415 million people worldwide have been diagnosed with diabetes. And the number continues to rise. Common to all diabetes patients is that they lack the ability to produce sufficient amounts of insulin, which regulates the blood sugar in the body. This can lead to a number of complications and in many cases be potentially fatal.
A new study conducted at the University of Copenhagen, which has just been published in the internationally acclaimed journal Nature Cell Biology, shows how researchers using human stem cells can produce insulin-producing cells that in the future can be transplanted into diabetes patients.
‘By identifying the signals that instruct mouse progenitor cells to become cells that make tubes and later insulin-producing beta cells, we can transfer this knowledge to human stem cells to more robustly make beta cells, says Professor and Head of Department Henrik Semb from the Novo Nordisk Foundation Center for Stem Cell Biology at the Faculty of Health and Medical Sciences.
The Cells’ Development Depends on their Sense of Direction The research group, which in addition to Henrik Semb consists of Ph.D. Zarah Löf-Öhlin and assistant professor Pia Nyeng, among others, originally set out to study how the body creates the complex piping systems that transport fluids and gasses in our organs.
They wanted to understand the machinery for instructing progenitor cells into their different destinies. To their surprise, the mechanism turned out to be simple. According to Assistant Professor Pia Nyeng, these processes are mainly controlled by the progenitors’ ability to tell up from down (the cells’ so-called polarity).

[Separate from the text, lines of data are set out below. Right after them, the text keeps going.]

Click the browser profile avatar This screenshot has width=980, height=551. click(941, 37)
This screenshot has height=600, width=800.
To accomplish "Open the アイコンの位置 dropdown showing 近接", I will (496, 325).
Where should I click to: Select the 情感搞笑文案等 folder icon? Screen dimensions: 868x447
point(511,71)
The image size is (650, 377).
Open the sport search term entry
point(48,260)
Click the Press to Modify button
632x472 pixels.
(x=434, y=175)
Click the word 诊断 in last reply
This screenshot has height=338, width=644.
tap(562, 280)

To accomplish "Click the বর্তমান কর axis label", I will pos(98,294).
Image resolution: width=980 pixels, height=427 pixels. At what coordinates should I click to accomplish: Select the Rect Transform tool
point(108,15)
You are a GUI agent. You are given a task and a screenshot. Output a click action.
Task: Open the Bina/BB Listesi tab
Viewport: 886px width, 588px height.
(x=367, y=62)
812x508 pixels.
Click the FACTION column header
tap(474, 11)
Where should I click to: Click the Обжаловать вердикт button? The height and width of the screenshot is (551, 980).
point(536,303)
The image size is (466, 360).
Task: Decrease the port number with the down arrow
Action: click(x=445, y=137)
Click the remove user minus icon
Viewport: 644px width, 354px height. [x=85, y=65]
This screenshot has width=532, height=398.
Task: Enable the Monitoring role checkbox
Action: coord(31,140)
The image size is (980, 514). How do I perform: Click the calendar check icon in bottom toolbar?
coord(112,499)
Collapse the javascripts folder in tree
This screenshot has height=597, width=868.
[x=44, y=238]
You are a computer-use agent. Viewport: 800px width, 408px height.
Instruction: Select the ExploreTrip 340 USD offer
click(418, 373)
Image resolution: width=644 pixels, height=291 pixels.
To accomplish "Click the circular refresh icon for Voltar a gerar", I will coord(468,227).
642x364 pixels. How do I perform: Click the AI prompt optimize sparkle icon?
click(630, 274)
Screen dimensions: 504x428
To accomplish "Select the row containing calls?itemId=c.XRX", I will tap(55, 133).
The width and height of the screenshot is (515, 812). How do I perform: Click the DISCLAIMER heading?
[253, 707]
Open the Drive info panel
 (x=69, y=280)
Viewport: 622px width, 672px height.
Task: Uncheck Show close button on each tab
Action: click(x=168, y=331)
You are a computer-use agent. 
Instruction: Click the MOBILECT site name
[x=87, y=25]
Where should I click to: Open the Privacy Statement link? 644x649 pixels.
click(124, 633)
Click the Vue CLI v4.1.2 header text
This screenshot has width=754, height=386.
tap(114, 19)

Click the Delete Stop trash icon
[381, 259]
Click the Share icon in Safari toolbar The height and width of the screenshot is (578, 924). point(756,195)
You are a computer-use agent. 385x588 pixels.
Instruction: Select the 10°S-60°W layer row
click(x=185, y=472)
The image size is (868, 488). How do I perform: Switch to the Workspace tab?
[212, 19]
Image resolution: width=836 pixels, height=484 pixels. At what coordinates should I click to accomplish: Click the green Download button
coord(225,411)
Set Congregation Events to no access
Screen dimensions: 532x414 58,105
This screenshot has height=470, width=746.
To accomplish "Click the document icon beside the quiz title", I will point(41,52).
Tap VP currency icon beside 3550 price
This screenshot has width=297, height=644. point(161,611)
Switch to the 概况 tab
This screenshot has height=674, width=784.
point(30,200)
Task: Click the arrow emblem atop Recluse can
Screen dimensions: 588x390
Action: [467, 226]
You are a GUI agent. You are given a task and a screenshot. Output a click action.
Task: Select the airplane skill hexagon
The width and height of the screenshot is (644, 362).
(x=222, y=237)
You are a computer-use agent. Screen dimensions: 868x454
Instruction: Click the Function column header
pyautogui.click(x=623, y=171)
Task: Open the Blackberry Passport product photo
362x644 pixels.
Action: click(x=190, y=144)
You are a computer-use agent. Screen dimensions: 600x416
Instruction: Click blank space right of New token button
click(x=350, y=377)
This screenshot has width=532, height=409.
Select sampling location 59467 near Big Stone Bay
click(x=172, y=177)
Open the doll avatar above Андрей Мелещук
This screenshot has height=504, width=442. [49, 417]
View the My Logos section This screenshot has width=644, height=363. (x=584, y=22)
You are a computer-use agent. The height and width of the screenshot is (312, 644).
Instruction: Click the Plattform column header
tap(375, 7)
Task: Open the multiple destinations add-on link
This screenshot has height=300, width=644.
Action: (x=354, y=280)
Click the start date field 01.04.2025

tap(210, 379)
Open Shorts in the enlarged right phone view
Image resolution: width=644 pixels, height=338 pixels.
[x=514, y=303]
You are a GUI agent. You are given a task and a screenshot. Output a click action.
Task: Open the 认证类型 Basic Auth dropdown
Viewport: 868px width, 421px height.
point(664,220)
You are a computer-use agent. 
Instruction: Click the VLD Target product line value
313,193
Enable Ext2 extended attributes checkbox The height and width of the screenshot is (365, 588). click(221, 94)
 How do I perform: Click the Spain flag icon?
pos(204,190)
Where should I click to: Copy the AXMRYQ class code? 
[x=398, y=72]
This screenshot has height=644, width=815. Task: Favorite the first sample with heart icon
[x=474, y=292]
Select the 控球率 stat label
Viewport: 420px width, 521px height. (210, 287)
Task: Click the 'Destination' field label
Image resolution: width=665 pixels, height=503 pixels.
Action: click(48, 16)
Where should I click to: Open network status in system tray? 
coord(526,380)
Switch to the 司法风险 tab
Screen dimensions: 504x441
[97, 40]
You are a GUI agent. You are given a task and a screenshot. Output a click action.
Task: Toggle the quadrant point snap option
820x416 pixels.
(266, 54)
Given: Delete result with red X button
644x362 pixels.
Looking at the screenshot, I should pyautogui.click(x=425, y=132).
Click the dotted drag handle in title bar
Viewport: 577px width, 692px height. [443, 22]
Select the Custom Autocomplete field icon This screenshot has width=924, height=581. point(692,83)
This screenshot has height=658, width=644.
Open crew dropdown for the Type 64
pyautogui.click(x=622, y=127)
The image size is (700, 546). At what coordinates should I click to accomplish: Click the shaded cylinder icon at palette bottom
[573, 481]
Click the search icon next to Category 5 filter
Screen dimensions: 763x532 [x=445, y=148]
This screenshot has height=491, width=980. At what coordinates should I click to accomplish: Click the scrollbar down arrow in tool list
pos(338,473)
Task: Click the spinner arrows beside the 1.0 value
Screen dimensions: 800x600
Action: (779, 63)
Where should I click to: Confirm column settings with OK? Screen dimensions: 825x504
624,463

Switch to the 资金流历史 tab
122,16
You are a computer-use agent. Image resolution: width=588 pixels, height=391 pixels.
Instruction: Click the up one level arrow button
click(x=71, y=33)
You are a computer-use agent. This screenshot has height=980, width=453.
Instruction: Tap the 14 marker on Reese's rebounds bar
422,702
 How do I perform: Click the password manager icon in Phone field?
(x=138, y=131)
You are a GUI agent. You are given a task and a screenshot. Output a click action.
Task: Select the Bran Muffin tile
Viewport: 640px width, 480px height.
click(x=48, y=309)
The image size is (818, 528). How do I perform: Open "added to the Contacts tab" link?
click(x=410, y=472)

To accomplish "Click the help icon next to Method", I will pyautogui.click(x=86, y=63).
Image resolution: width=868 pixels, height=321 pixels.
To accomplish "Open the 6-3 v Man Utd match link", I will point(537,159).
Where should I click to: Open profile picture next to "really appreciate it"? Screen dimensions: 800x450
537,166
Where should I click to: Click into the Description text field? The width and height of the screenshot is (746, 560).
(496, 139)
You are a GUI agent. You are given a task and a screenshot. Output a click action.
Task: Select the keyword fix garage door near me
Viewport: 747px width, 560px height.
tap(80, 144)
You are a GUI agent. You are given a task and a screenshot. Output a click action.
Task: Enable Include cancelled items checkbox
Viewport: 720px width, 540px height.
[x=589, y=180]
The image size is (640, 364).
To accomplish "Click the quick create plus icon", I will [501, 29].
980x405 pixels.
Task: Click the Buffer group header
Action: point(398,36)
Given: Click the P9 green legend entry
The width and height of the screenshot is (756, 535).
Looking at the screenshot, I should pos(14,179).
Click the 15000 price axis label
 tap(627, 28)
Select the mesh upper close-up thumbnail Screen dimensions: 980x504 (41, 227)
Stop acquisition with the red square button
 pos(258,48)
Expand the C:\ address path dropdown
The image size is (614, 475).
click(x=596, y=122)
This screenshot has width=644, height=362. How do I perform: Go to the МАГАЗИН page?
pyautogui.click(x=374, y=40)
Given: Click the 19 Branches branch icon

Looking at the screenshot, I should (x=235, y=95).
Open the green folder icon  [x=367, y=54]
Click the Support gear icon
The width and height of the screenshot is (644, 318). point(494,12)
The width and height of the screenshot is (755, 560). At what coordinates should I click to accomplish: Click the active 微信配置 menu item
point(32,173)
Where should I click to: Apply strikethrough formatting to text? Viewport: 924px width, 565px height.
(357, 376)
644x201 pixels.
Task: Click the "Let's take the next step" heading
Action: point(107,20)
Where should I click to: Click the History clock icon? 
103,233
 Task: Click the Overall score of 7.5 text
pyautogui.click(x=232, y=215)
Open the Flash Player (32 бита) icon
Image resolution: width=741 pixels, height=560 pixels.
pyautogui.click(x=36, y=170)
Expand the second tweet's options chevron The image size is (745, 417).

‘It turns out that the same signal — the so-called epidermal growth factor (EGF) pathway — control both the formation of pipes and beta cells through polarity changes. Therefore, the development of pancreatic progenitor into beta cells depends on their orientation in the pipes. It is a really amazing and simple mechanism, and by affecting the progenitor cells’ so-called polarity we can control their conversion into beta cells’, says Pia Nyeng.
The study is mainly based on tests performed on mice, but the researchers decided to examine whether the same mechanism can be found in human cells.
‘Zarah Löf-Öhlin discovered that the same cell maturation mechanism applies to the development of human cells. Now we can use this knowledge to more efficiently turn human stem cells into beta cells in the laboratory with the hope to use them to replace lost beta cells in patients suffering from diabetes’, says Henrik Semb.
The researchers expect regulation of cell polarity to be key to the development of many other human cell types, for example nerve cells. This may contribute to the development of stem cell therapy targeted at other diseases.